Lo vi mientras iba hacia la cocina. Estaba observándome a través de la ventana de la puerta principal. No lo podía ver claramente por la oscuridad, pero sabía que me estaba mirando y que llevaba una máscara de payaso. No había tocado ni el timbre ni la puerta, no había hecho ni el más mínimo ruido al acercarse ni había pronunciado palabra alguna, simplemente apareció del otro lado de la puerta y se dedicó a observar.
—¿Se le ofrece algo? —le pregunté alzando la voz.
No hubo ninguna respuesta, solo se quedaba ahí observando con su máscara sonriente de payaso.
Le repetí la pregunta, pero nuevamente no hubo respuesta. Para este punto ya me estaba asustando. Algo en su semblante me parecía muy perturbador, su mirada vacía sin y esa boba sonrisa me daban escalofríos.
Una voz en mi cerebro me decía que algo no estaba bien sobre ese sujeto, me decía que era peligroso.
—¡¿Que es lo que quiere?! —pregunté ahora gritando.
Algo no estaba bien. Un instinto de supervivencia en mi interior me advertía a gritos del peligro, un peligro que no terminaba de comprender, pero que sentía muy real.
Le grité que se largase de mi casa, le amenacé con que llamaría a la policía, pero el payaso no se inmutó.
El terror me estaba dominando, no sabía exactamente a qué le tenía tanto miedo, solo sabía que corría un enorme peligro. Sabía que quería hacerme daño. Quería hacerle daño a mi esposa, a mi hijo, quería asesinarnos a todos y por supuesto que no lo iba a permitir.

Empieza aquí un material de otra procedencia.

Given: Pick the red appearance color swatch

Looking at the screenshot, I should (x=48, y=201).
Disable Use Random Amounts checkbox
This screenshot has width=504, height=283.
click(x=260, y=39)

Fue entonces cuando tomé mi revolver de uno de los cajones y le apunté al payaso.
—¡LARGO DE AQUÍ! ¡LÁRGATE O TE DISPARO HIJO DE PERRA!
Pero el payaso no hizo nada. Abrí fuego y en un instante el cristal de la puerta explotó y un amasijo de sangre salpicó por todos lados.
Corrí y abrí la puerta para ver lo que había hecho y lo que más me asustó no fue el cadáver de mi hijo sobre un charco de sangre, lo que me asustó fue que no había ninguna máscara de payaso.